Dado que la “verdad” sería un instrumento moldeado por la emoción, la cultura y el lenguaje, para desmontar una mentira no nos alcanzan los datos: hay que ofrecer otro relato donde la verdad también conmueva.
Cuando un discurso político activa miedo, orgullo, pertenencia, u odio, la evidencia contraria pierde fuerza. Pasó con el famoso lema de que “el ajuste lo paga la casta” o con “las políticas de género adoctrinan en contra de los hombres”. Es evidente que el ajuste no lo pagó la casta, sino jubilados, discapacitados, la salud pública, las universidades. Es evidente que la políticas de género sólo tratan de proteger a las mujeres de injusticias y violencias, mientras que el discurso contrario esgrimido por este gobierno y algunos de sus referentes más encumbrados no hace más que alimentar el odio de varones hacia las mujeres y las violencias que de ello se derraman, como vimos en el doble feminicidio de Córdoba de unos días atrás.

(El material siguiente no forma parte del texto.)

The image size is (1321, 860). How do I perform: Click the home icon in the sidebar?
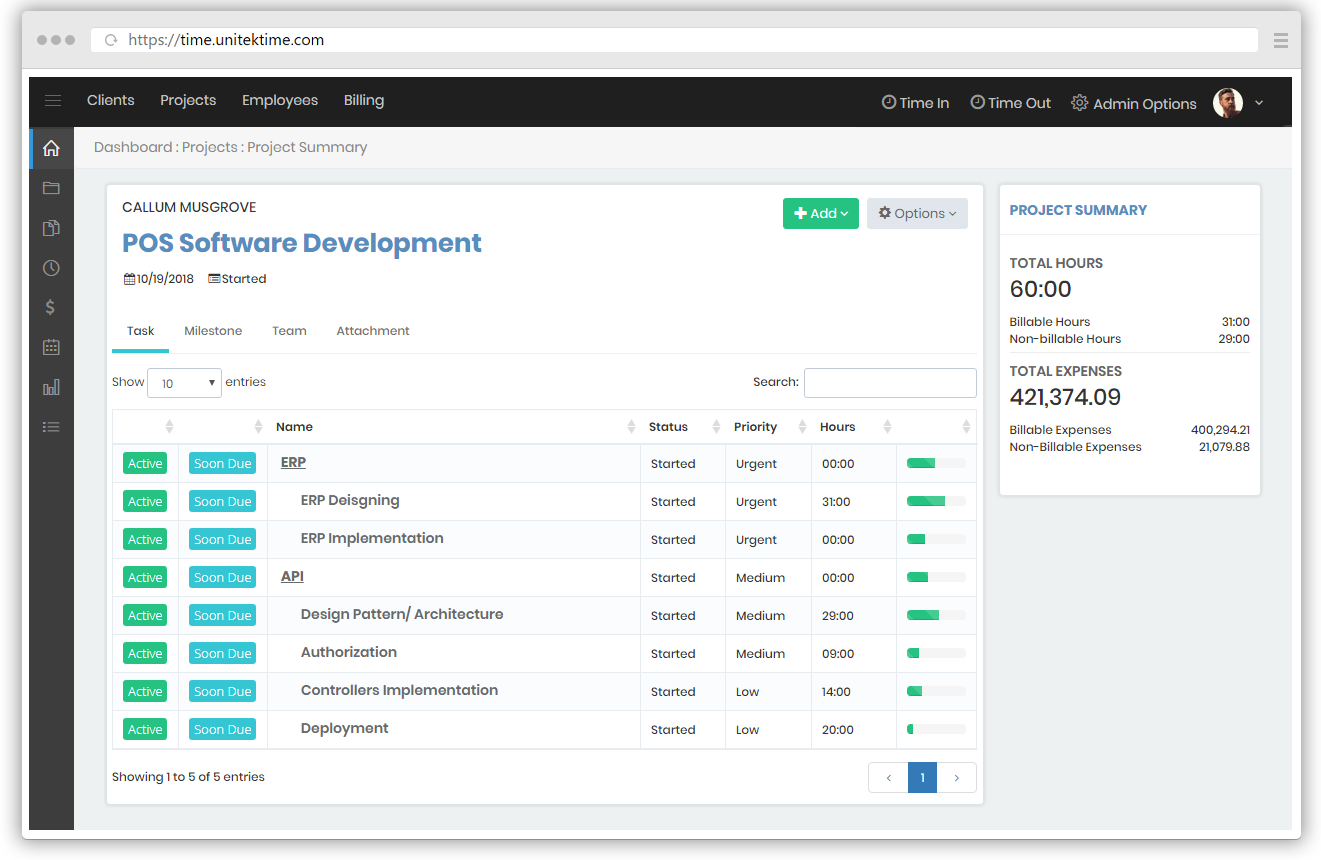[51, 149]

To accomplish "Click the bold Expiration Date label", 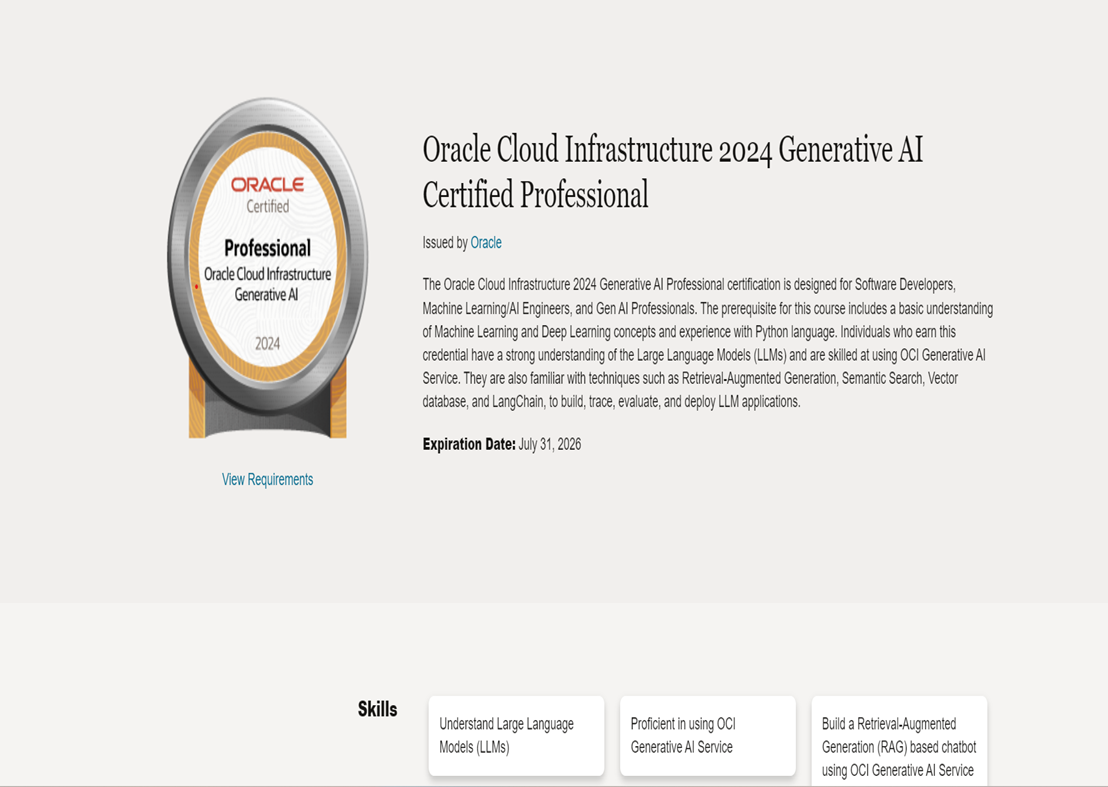I will pos(469,444).
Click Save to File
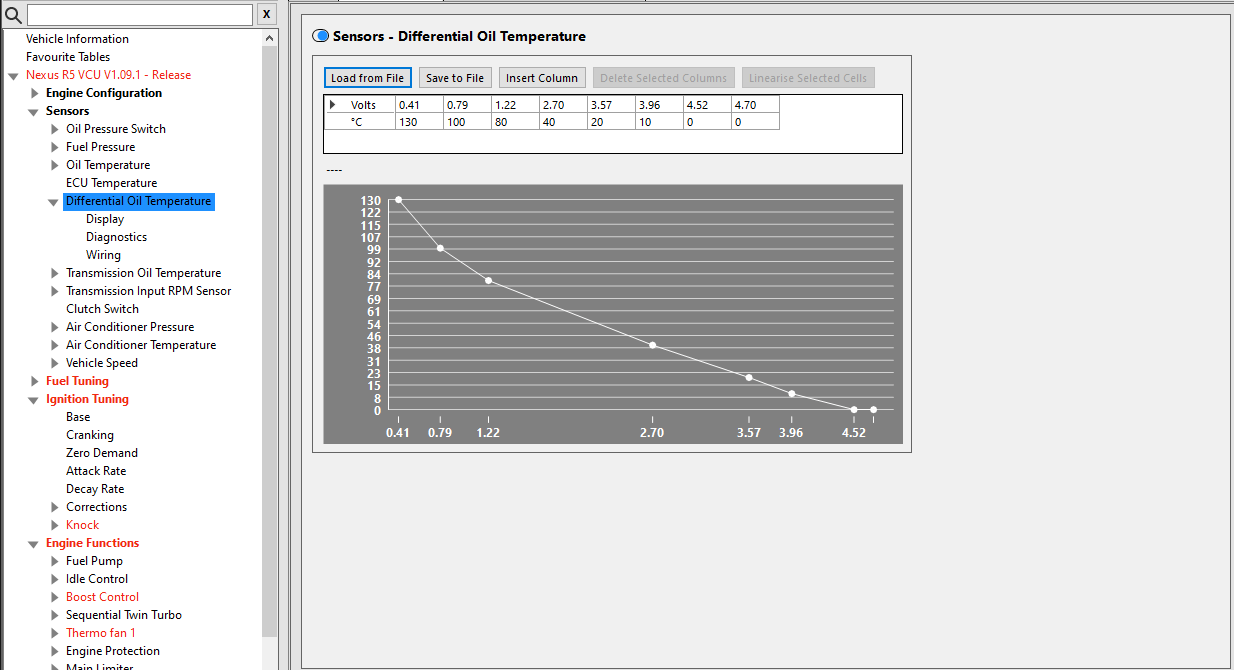 tap(455, 77)
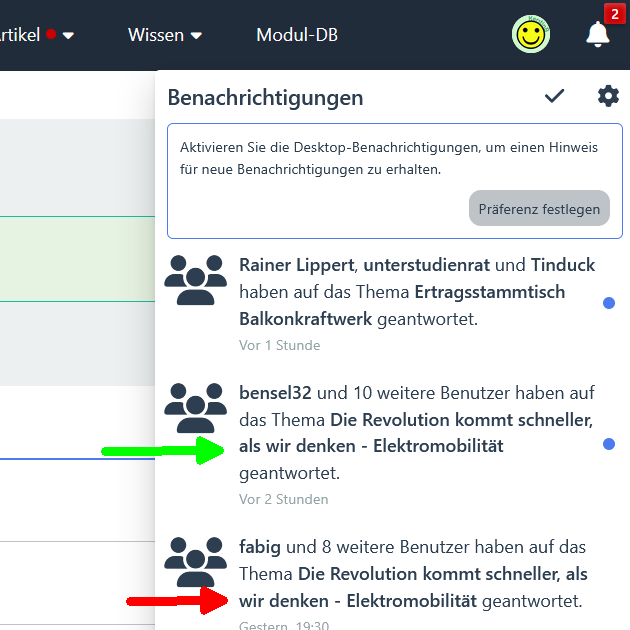The image size is (630, 630).
Task: Click the Benachrichtigungen panel heading
Action: 265,97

Esas mentiras no triunfan porque engañen, sino porque organizan las emociones preexistentes de un grupo de personas, de un modo que la verdad, lamentablemente, no logra igualar. Por lo tanto, la verdad, así, a secas, no alcanza. Cuando escucho la frase “hay que explicarle a los jóvenes que votan a la ultraderecha todo lo que está en peligro”, o “fallamos por no contarles nuestra historia lo suficiente”, siento que tenemos buenas intenciones, pero vamos por el camino errado, o al menos uno no suficiente.
La tarea no es sólo desmontar la mentira sino re-encantar la verdad, devolverle su potencia emocional. Ahí es donde, creo, estamos fallando, en no poder ofrecer verdades que encanten, que ilusionen, que generen deseo. Verdades que estén allí, en la calle, a mano, no abstracciones incomprobables. Quién va a mirar al cielo para concluir que nos está por reventar un gigante cuerpo celeste, si no hay una ruta de escape posible.
Permítanme algo más antes de cerrar esta nota. Alerta: viene spoiler de Don´t look up. Tras fracasar en todos los intentos de desviar o destruir el cometa que se dirige a la tierra, Di Caprio, Lawrence y Chalamet se reúnen en casa a compartir una cena, hablan de cosas cotidianas, se toman de las manos y agradecen la vida que tuvieron. Unos segundos después, el cometa destruye la tierra. Parece ser el clásico “The end”, pero post créditos vemos que para algunos la historia continúa: los millonarios logran escapar y, años luz mediante, aterrizan en otro planeta. ¿Sorprendidos?
Nosotros no tenemos hoy un cometa sobre la cabeza, pero sea cual sea la desgracia que nos pese, seguramente los más poderosos se verán librados de ella. Eso sí, un poco después de este segundo final de Don´t look up, los guionistas nos dejan ese detalle para encantar del que hablábamos: a Meryl Streep, la presidenta, que también escapa con los millonarios, se la come un monstruo alienígena. Lo que se llama, verdadera justicia poética.